1. if it points along z, then just 1: the eigenvalue of Sz will do (up to global phase)
A. whether or not in a B field
B. if there is some more complex Hamiltonian, then this is probably no longer enough? or as long as there is 1 dof with 2 possible outcomes it is?

2. What if the spin points along Sx, then if we knew exactly where it pointed, only 1 quantum number and its operator will give us all the information.
A. but if we didnt know where it pointed we wouldn't know which operators would be "good."
so if we have this spin in a B filed in some superposition of Sz up down e-states, it would take more than the eigenvalue of Sz to specify the state with the amount of superposition and the phase between the up and down.
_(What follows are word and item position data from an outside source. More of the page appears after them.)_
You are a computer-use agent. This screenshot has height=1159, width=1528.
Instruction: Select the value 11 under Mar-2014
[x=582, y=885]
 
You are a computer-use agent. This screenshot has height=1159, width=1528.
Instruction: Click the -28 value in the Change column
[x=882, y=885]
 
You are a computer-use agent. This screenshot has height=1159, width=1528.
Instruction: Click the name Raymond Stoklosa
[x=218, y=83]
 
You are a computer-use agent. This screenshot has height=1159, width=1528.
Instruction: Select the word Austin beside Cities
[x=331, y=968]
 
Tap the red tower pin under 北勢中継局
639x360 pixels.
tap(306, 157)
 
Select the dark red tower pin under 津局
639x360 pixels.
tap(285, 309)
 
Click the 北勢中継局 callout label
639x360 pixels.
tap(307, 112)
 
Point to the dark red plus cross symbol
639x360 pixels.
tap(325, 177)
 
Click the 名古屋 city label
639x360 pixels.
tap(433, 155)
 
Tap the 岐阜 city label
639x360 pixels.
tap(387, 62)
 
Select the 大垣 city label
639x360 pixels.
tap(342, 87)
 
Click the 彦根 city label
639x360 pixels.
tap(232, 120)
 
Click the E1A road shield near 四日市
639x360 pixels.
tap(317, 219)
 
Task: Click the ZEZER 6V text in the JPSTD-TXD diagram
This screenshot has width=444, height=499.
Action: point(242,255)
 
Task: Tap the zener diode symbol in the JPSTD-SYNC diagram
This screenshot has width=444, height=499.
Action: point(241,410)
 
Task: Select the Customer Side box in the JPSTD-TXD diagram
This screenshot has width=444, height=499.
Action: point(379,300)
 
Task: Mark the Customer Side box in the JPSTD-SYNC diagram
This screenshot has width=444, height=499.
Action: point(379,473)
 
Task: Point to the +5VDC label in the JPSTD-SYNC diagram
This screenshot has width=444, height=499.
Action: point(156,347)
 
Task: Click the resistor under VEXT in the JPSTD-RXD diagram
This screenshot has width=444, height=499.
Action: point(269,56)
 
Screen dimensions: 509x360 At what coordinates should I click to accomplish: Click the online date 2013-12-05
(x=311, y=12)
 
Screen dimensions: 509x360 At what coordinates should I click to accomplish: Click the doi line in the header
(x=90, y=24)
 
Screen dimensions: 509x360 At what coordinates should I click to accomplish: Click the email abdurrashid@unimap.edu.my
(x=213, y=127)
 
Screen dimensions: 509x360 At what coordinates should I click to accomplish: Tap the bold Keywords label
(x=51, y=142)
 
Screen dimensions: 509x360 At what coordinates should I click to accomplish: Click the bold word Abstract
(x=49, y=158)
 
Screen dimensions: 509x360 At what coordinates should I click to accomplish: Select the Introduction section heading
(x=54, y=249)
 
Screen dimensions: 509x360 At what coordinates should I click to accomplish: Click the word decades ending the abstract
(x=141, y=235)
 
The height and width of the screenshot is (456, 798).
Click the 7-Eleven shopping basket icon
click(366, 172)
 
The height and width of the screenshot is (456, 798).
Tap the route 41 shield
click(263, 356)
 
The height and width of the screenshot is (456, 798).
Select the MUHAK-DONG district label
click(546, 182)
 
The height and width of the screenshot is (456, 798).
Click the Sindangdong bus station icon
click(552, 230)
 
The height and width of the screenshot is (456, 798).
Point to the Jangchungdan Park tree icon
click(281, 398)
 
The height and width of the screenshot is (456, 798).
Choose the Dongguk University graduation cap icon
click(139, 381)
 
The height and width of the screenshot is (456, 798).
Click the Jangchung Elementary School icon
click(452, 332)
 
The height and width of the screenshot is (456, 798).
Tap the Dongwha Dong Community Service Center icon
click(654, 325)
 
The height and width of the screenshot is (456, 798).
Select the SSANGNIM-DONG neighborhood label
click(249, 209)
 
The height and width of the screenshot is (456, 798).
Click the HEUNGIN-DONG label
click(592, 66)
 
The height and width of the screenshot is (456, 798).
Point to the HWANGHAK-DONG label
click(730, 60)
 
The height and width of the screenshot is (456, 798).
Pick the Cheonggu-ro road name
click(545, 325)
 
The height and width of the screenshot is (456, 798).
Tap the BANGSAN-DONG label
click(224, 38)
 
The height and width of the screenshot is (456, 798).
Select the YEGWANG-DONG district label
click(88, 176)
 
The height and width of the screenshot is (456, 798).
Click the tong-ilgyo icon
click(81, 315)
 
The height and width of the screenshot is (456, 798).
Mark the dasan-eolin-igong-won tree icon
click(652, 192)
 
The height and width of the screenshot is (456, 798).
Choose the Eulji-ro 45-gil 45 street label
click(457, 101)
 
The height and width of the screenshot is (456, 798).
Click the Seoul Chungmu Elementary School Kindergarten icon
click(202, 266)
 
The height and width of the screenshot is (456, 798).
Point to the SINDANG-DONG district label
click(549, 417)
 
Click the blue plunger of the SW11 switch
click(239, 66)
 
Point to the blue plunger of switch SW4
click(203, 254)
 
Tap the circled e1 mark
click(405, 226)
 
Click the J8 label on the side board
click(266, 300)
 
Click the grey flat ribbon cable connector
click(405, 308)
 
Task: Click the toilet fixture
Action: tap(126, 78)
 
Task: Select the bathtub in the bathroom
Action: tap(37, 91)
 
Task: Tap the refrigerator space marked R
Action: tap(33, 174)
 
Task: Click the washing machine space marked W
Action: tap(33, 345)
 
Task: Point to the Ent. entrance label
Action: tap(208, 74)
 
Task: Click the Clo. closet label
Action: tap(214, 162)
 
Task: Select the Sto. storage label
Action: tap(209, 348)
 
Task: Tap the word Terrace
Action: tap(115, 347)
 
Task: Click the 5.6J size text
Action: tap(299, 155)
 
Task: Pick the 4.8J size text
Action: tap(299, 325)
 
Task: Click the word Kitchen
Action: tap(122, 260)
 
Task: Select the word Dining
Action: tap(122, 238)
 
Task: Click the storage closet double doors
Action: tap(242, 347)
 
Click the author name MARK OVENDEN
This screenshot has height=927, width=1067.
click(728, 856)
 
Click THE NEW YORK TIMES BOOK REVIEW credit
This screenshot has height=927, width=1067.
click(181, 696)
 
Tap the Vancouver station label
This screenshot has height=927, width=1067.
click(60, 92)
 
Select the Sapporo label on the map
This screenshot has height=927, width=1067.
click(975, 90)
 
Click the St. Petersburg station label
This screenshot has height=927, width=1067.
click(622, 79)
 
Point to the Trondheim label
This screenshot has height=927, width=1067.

3. What if the was no B field, and the two states were degenerate, how many quantum numbers would it take to specify the state? or is this a question that cannot be asked, for the two are indistinguishable? (use to erase information by turning off B field?)

 

[Matterwave]

To specify the state, you need only know that it's spin 1/2 and one quantum number along any of these axes.

The maximal set of commuting operators is simply S^2 and one of Sx, Sy, or Sz. As Sx, and Sy, and Xz do not commute with each other, you cannot specify them all simultaneously.